Dear Mom,
I see you.
I finally see the woman that you are. And I am sorry it took me 45 years to see that you are a powerhouse.
I remember being 18 years old. I was young. Judgmental. I felt superior. I thought I knew more than you did. About the way the world worked. About how to treat people. And even more importantly how a husband and a wife should be in a marriage.
At 18 years old, I thought my relationship with my future husband would be so different from how I saw your relationship with my father.
I told myself I would be strong in will. I would be my husband's equal. I would garner his respect. I would not cater to him nor serve him, at least not in the subservient way I felt you were with my dad. I would state my opinion. I would share what I valued.
And my future husband would value me. He wouldn't cheat on me because we would be equals. He would know that I value myself and wouldn't stand for it. I would never stand for it.
Now I get it. I finally hear the things that you said back when I was 18 years old. I understand them now.
My 18-year-old self would never have understood the words that left your mouth. The pride with which I carried myself then prohibited any kind of understanding of what I heard you say when you learned of my father's affair.
"I am staying for my children. I love your father so much it hurts. I will not go. I cannot leave."
These words cut me like a knife. I looked up to you, the career woman who carried herself with grace and strength. The same woman who left the house beautifully made up, only to return ready to cook a meal for a sit-down dinner at a moment's notice because someone was surprising us with a visit.
I wanted you to leave the man who betrayed you. The same man who betrayed us.
Once a cheater. Always a cheater. At least that's what I thought at 18 years old.
It was impossible for me to hear the words that left your mouth because, in my 18-year-old mind, if my future husband ever cheated on me, I would take my children and leave.
I love you.
Only now can I love and appreciate all of the sacrifices you made as my mother. I know now life was not easy when you were younger. And I also know that many people have done you wrong in all different ways.
Matters of the heart did not come easy for you, and trying to express how you felt without being seen as disrespectful was virtually impossible. You grew up in a time when certain things were assumed about women, and they were expected to act a certain way.
You did not let any of these things dictate the life you wanted to provide for your children, not for your son, and most especially, not for your daughters. I am grateful for the amount of love you gave to afford me a voice and to allow me to become who I wanted to be.
I admire your commitment, your perseverance, your dedication.
I admire your ability to be kind to others when the world was unkind to you.

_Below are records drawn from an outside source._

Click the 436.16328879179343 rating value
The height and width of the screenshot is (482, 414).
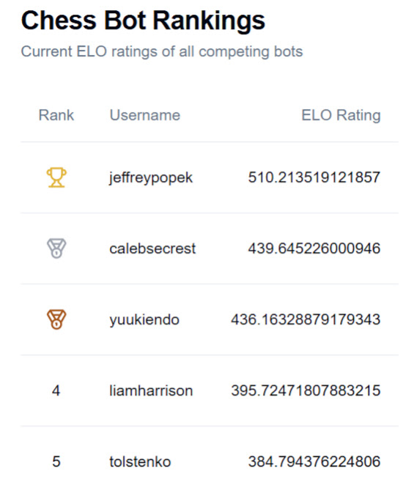pos(306,319)
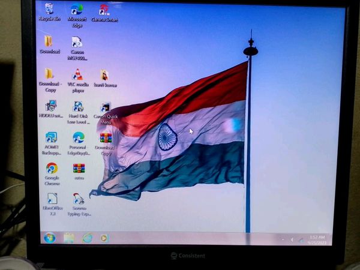Launch VLC media player
The height and width of the screenshot is (270, 360).
(x=77, y=75)
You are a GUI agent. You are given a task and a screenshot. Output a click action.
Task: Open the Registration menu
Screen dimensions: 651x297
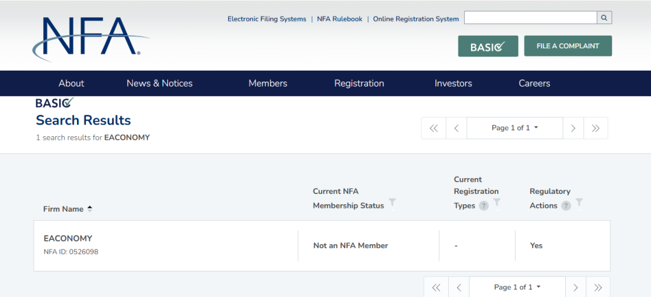click(359, 83)
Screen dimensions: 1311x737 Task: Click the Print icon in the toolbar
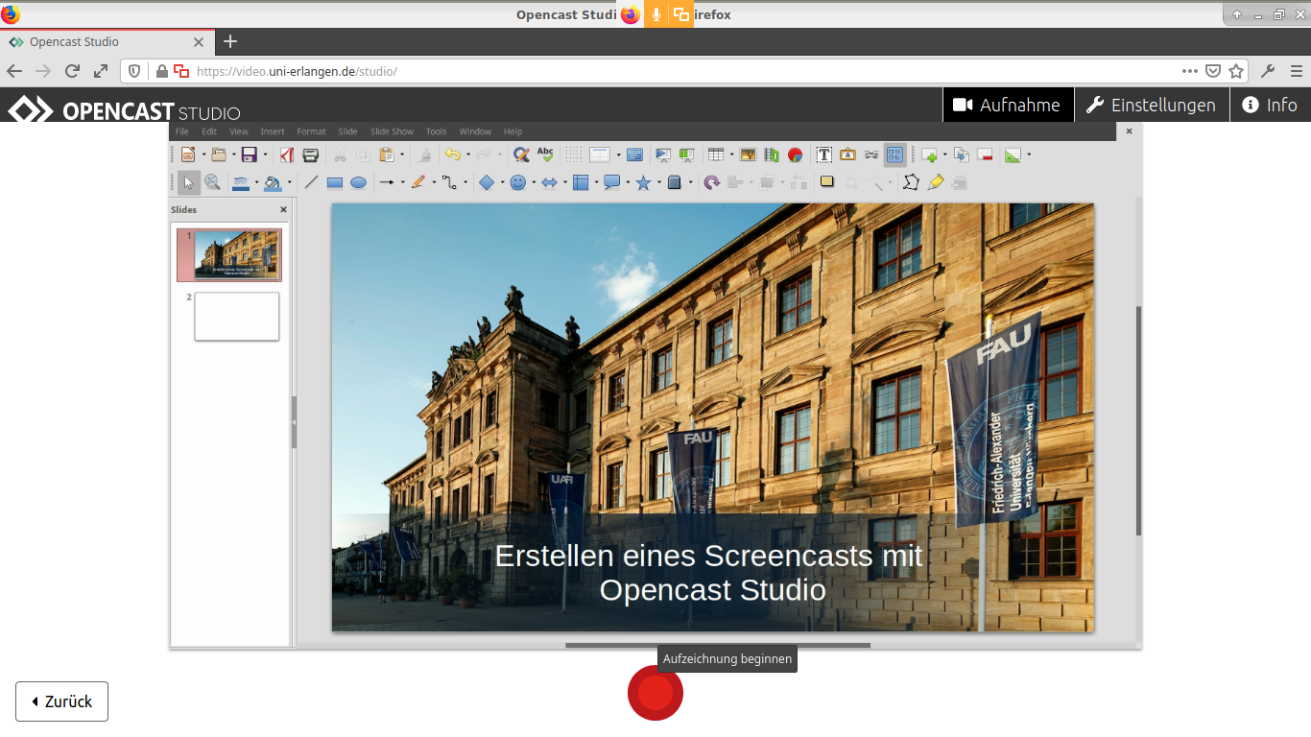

My 18-year-old self could not understand just how much you had to give up to be my dad's wife. I just couldn't fathom who you were before you were my mother. It was beyond me to see that or to admire the woman you were before you met my dad and before you had me as your child.
Twenty-seven years later, I see all that you have survived, sustained, endured and traversed as a woman. Working in a man's world. A woman in a country where differences weren't always accepted and accents thick with history were often shunned.
You did it. You did it with flair. With style. With color. And with heart. There wasn't anything that you put your heart into that didn't come out glistening.
Many years later, I would face challenges in my own life as a mother and as a wife, and I stand with you as a grown woman now.
I stand with you, as a daughter who finally sees the challenges of her own mother in a way that my 18-year-old self could never have imagined.
Time and circumstance have shifted my perspective. I need to be a less prideful woman. Be more humble. Be forgiving. And more understanding that we are all humans, just trying to survive the daily battles we face.
I stand with you as you grow older. I want to show you how amazing I think you are. And I hope that you can forgive me for the judgment my 18-year-old self laid upon you.
If there is anything I have learned to appreciate, it is this overwhelming feeling of gratitude that all the while you stood in my corner, cheering me on, waiting for me to succeed.
Watching me grow still. Picking me up when I fall. And reminding me that love wins and family comes first.
Happy Mother's Day, Mom. I love you.